As I know , many users have met problem with replication including push replication and delete replication.

louyiping on 5 Mar 2019

👍3

Can it be that the job stale pending/retrying are in the Redis ? I run HA harbor so we have a remote redis server which I never restarted yet. We upgraded harbor for several version with this redis server.

guillaumelfv on 7 Mar 2019

Update : try to move from my own redis server back to the redis container.

Did not change anything.

It seems every time I restart harbor instances all the job for replication policy got stuck, fail and then stale for ever with pending,running or retrying job. The only solution here is to create a new rules until the next restart and then it will we stale again until I create a new one...

Any one to investigate ?

I run harbor in HA with our own postgresql and redis instance

guillaumelfv on 12 Mar 2019

@guillaumelfv

Will fix it in 1.8

steven-zou on 11 Apr 2019

I have the same issue a long time ago (1.2.0)...

gunboe on 12 Apr 2019

Work done!

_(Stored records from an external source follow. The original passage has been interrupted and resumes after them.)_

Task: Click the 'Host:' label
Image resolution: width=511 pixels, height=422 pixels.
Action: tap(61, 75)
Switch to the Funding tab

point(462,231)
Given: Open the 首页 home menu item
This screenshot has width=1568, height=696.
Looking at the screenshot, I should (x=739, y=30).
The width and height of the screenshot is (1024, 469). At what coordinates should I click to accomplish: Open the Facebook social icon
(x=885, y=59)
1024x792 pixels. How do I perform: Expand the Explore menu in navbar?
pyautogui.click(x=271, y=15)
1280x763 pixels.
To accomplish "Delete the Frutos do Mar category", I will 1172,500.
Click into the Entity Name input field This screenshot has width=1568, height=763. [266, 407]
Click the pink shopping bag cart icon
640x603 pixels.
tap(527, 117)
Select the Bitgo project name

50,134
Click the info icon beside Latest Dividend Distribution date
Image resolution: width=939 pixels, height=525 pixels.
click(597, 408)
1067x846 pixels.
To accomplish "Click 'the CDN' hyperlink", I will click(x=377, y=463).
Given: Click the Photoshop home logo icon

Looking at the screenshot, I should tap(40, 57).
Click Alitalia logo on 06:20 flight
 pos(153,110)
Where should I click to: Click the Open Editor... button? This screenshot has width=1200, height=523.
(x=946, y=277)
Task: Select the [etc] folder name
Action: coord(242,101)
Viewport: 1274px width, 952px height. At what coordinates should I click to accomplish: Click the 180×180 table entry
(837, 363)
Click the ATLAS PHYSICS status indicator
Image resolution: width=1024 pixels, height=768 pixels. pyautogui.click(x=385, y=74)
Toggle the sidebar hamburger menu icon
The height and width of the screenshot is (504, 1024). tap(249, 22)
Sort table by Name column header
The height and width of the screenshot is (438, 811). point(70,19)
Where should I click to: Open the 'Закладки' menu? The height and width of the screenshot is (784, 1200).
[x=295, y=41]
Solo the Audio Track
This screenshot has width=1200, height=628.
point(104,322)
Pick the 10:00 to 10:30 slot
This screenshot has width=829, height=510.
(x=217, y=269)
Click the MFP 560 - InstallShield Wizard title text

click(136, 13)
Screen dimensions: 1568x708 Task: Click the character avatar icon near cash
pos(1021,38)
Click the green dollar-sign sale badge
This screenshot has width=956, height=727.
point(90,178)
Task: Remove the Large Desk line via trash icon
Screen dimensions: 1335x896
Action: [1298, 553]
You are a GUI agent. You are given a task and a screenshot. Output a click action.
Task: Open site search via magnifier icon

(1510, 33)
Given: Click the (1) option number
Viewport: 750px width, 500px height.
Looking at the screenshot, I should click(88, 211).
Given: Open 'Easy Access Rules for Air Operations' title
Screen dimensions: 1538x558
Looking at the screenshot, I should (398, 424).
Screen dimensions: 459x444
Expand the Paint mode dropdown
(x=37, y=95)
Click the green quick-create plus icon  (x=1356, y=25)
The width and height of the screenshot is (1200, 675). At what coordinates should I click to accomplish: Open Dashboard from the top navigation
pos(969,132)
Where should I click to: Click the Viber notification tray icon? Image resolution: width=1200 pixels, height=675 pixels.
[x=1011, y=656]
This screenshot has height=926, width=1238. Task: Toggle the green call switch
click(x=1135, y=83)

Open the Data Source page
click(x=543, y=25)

Close issue.

PR: https://github.com/goharbor/harbor/pull/7452

Fix is delivered in 1.8

steven-zou on 29 Apr 2019

👍1

I'm using Harbor 1.8 and still got replications stuck on InProgress.
I can't delete the replication "the policy 19 has running executions, can not be deleted"
Can't stop the executions as well.

YakirShriker on 25 Jul 2019

The issue still exists in 1.8.1, I had to find task numbers "InProgress" from Harbor UI and delete from DB, After this, able to delete replication.

Workaround:

psql -U postgres

\c registry

\d replication_execution;

select * from replication_execution where id in (1695,1694,1693,1692,1691,1690,1689,1688,1733,1732);

update replication_execution set status = 'Succeed',total = '1', end_time = now() where id in (1695,1694,1693,1692,1691,1690,1689,1688,1733,1732);

After this, you should be able to delete the replication tag from UI.

Hope this helps.

deshab on 2 Aug 2019

👍5

@deshab， @YakirShriker

Let's track the issue you mentioned in this opening one: https://github.com/goharbor/harbor/issues/8202

steven-zou on 7 Aug 2019

I met this issue too.
Aug 21 13:59:40 172.18.0.1 jobservice[21084]: 2019-08-21T05:59:40Z [ERROR] [handler.go:253]: Serve http request 'POST /api/v1/jobs/3d278055d4a5a0c9eaf5a004' error: 404 {"code":10013,"message":"object is not found","details":"job '3d278055d4a5a0c9eaf5a004'"}
Aug 21 13:59:40 172.18.0.1 jobservice[21084]: 2019-08-21T05:59:40Z [ERROR] [handler.go:253]: Serve http request 'POST /api/v1/jobs/3caf7b30ecdb2b8a5cdd8f3a' error: 404 {"code":10013,"message":"object is not found","details":"job '3caf7b30ecdb2b8a5cdd8f3a'"}

I can not stop the task in Relications.
Does any one can help me？
My harbor is 1.7.0

HelenaZheng on 21 Aug 2019

@HelenaZheng If replicate from harbor A to harbor B，just restart job-service container in harbor A.

louyiping on 22 Aug 2019

You mean restat the follow container?

715ec1b8d125 goharbor/harbor-jobservice:v1.7.0

HelenaZheng on 22 Aug 2019

@HelenaZheng yes

YakirShriker on 22 Aug 2019

Cleaning Postgres replication_execution table jobs status was not enough. Deleting replication_execution table data was not enough. Restarting the whole Harbor was not enough. I had to stop harbor-jobservice container, access redis-cli and flush base 2 and start harbor-jobservice again. Check jobservice.log through the process to see if it is sending data to redis container.